There are some more students at Alcudia's Bellevue hotel complex. They are not like the others. They are younger, some of them very young. They are summer school students. Some wear t-shirts bearing the legend "Love English". The youngest ones play games and sing songs in learning their English. This is how it should be. Not the idiots' guide to idiotically introduce teaching in English to secondary school maths' pupils: those in the Balearics who, as the PISA assessment data reveal, are already lousy at maths.
Summer school camps for learning English are a good idea. Any summer camp probably seems a good idea to Spanish parents. From mid-June to mid-September the long hot summer school holidays last. Idyllic for children. Hell for parents. Nowhere has longer summer holidays than Spain. No schoolchildren enjoy longer summers than those of Spain. How their British counterparts must envy them. All those weeks off and sun as well. It doesn't, in a child's world, get any better. One quarter of the year is devoted to summer holidays. When they're older, they will remember thinking that holidays just went on forever. And they did. Very much more so than an English child from the early 1960s thought the same. At what age do children truly acquire a sense of time, a temporal appreciation? Presumably when they start borrowing phrases from their parents. Doesn't time fly. I can't believe it's nearly Christmas. Where did the summer go?
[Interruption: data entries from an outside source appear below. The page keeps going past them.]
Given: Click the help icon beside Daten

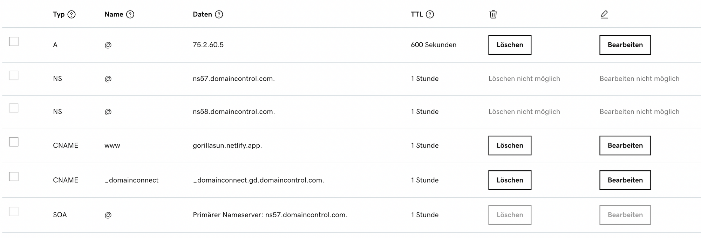Looking at the screenshot, I should (219, 14).
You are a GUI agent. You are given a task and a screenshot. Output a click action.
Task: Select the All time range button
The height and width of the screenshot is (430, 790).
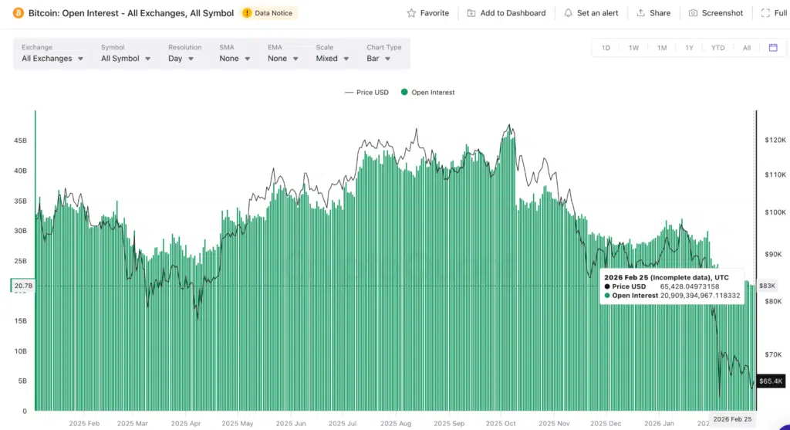(x=747, y=48)
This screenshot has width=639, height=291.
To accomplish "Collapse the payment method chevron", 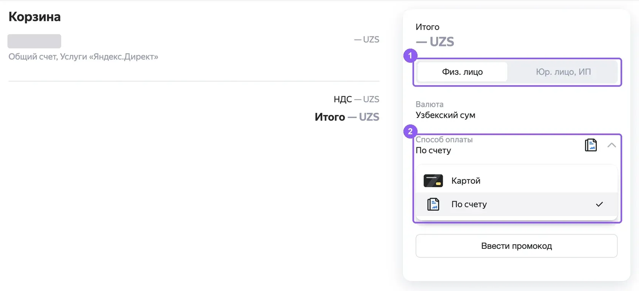I will click(612, 145).
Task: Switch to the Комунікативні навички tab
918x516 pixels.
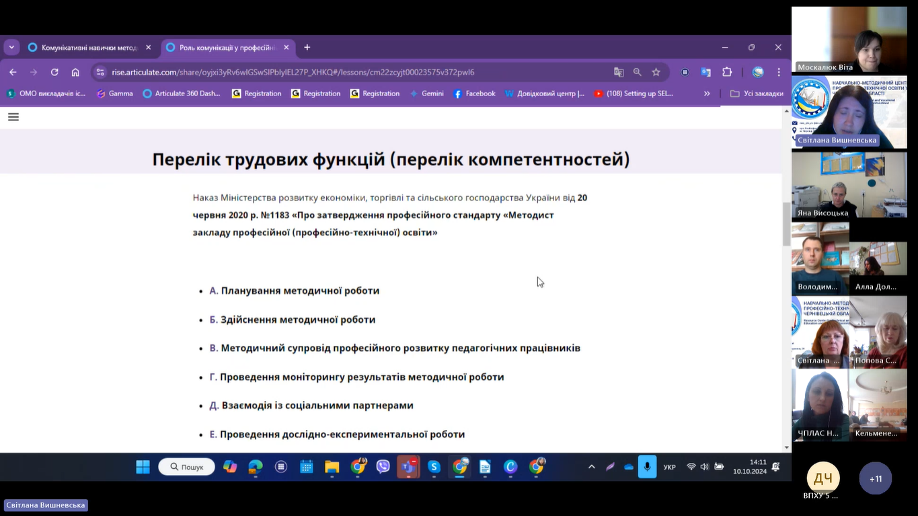Action: point(89,48)
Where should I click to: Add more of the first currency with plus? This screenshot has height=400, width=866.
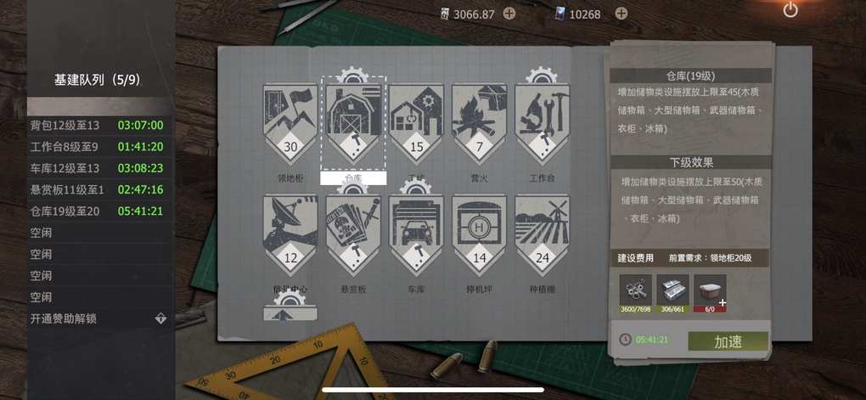[x=509, y=14]
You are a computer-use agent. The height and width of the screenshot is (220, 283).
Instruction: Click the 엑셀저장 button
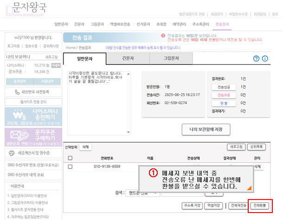214,205
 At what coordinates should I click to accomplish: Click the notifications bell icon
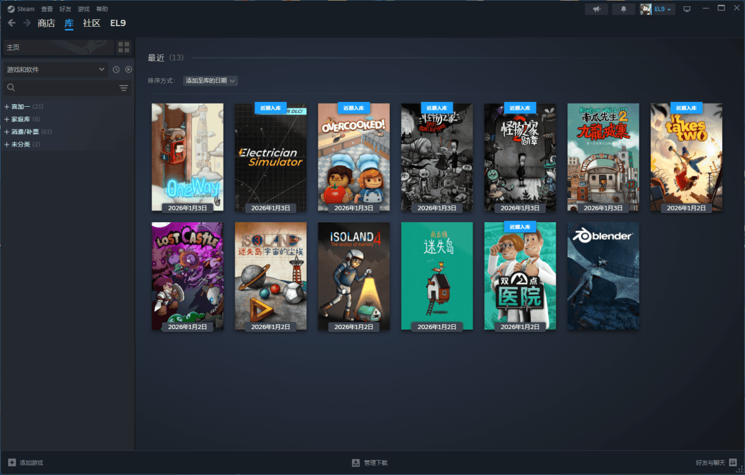coord(623,9)
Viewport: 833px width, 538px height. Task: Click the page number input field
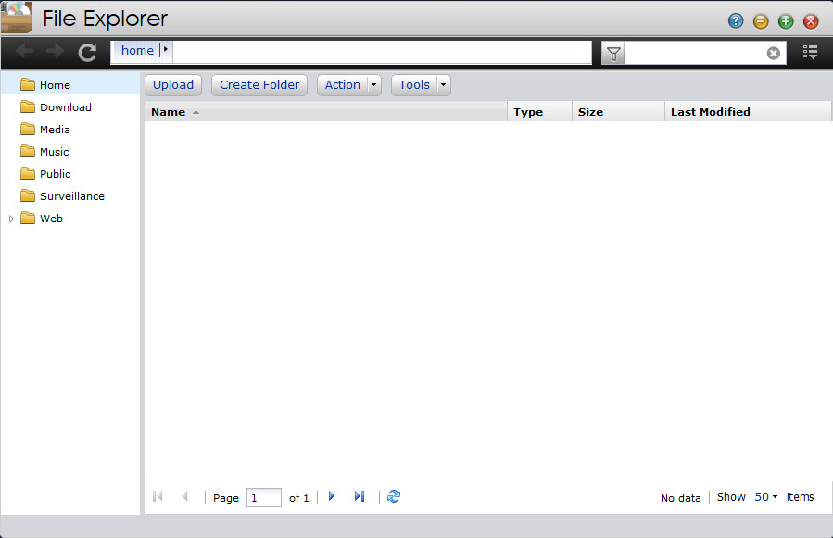pyautogui.click(x=264, y=498)
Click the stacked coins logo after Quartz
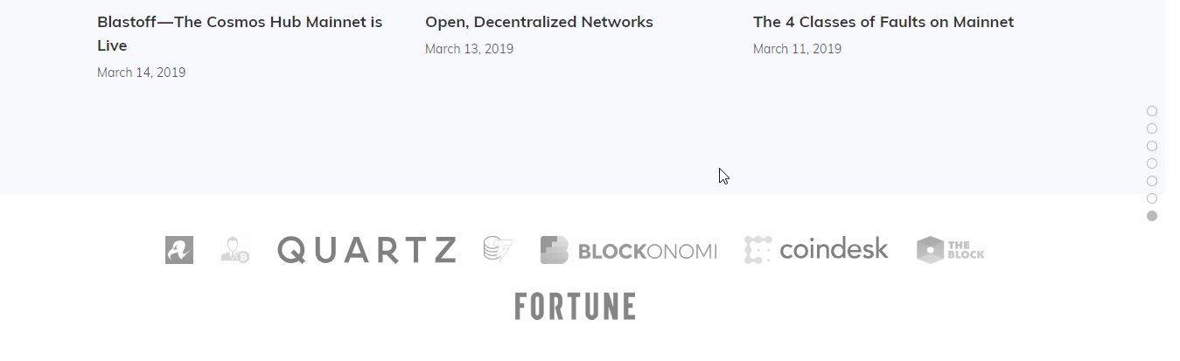This screenshot has width=1180, height=361. coord(498,250)
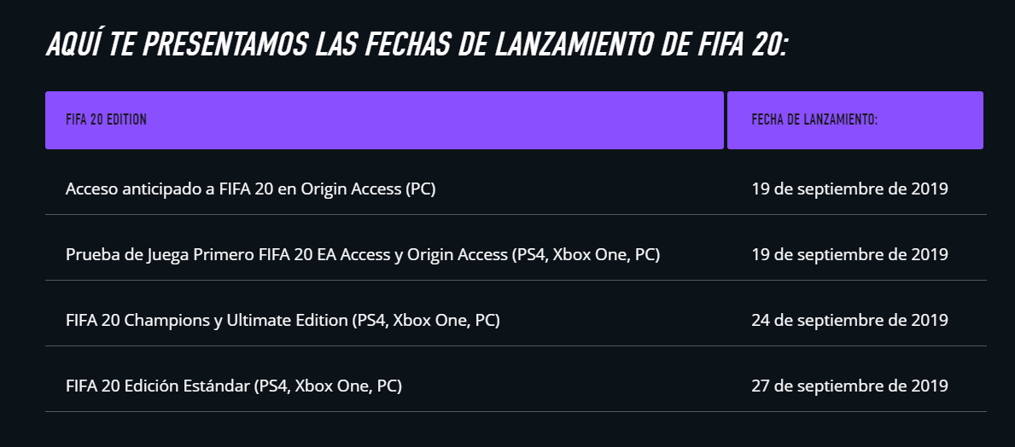
Task: Click the (PC) text in Acceso anticipado row
Action: coord(420,189)
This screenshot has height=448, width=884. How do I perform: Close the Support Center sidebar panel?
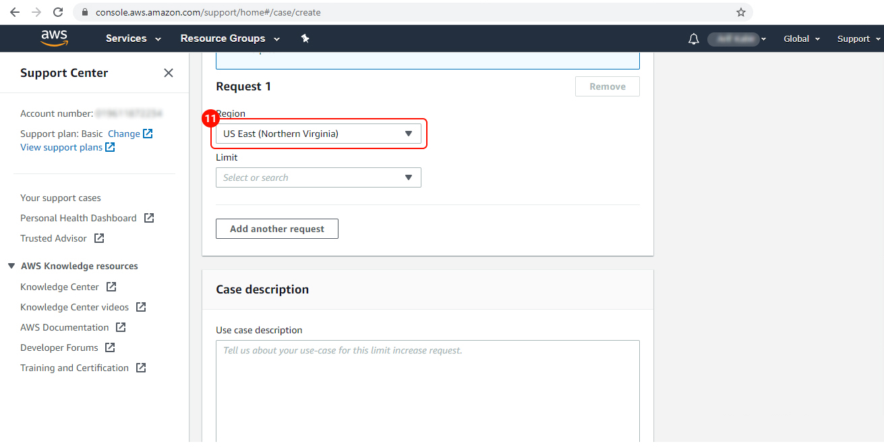169,73
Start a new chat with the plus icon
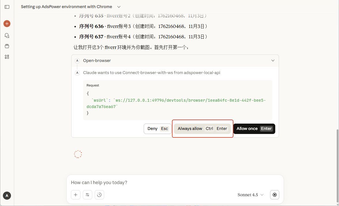Viewport: 339px width, 206px height. 7,24
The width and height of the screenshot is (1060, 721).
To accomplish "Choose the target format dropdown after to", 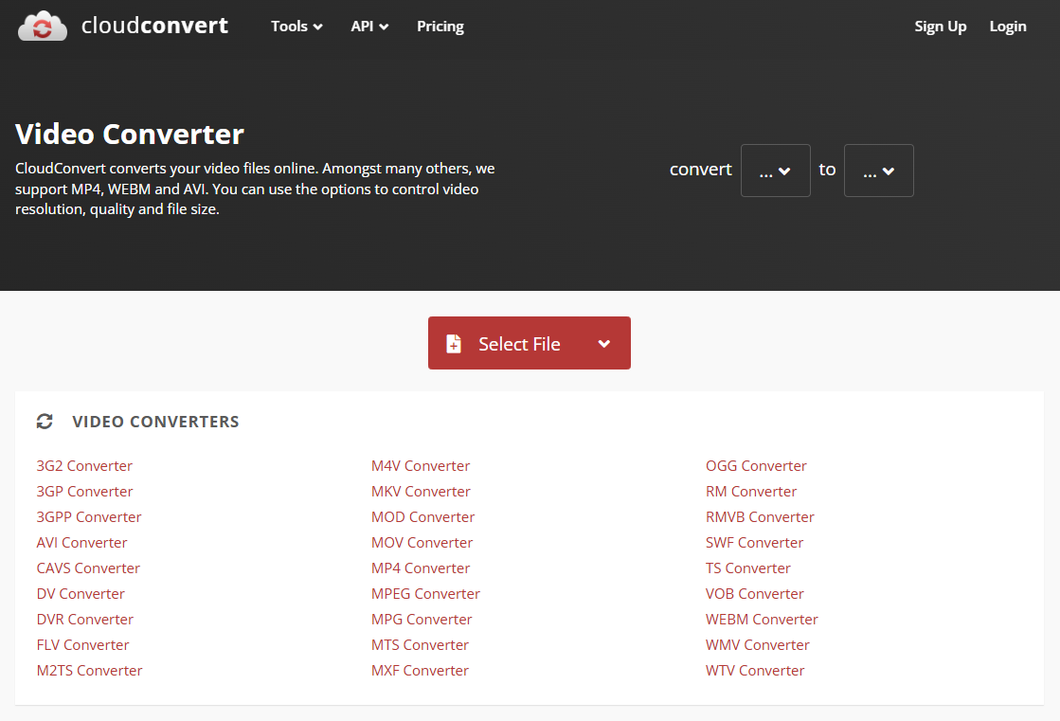I will pos(878,171).
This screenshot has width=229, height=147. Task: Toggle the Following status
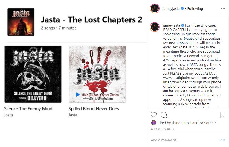[195, 8]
In Mallorca, as with the rest of Spain, a sense of time is in any event not as it is in other countries. Time is movable, it lacks definition and exactness. Mañana could just as easily be next year as tomorrow, or morning. Mediodía? Who knows where it starts and where it ends. Oh the vagueness of media horita. Time, though, has its importance. It does encroach in a formal manner upon a society generally ill-equipped to understand the rigidities imposed by time. For Mallorcan and Spanish schoolchildren, therefore, it is evaluated in terms of the hours they spend at school, which are not as short as some might believe. Nevertheless, in the Balearics they have spoken about the need for more hours. Perhaps they need the extra hours to compensate for the quarter of the year when hours, in a child's mind, may as well not exist and when time stands still.
Spain, for a country where an acquaintance with the formalities of time can seem distant, does devote a great deal of its time to temporal study. This is surely a consequence of societal ambivalence to its meaning, is it not? Maybe, but more pragmatically there is an ongoing debate regarding the hours of working days, changing from Central European Time, abandoning the siesta, redefining lunch (and so therefore mediodía) and also evening. And when it comes to schooling, in addition to possible extensions to the school day, there is a debate over the summer holidays. Might Mallorca's children soon be cursing their luck as much as British or German children do?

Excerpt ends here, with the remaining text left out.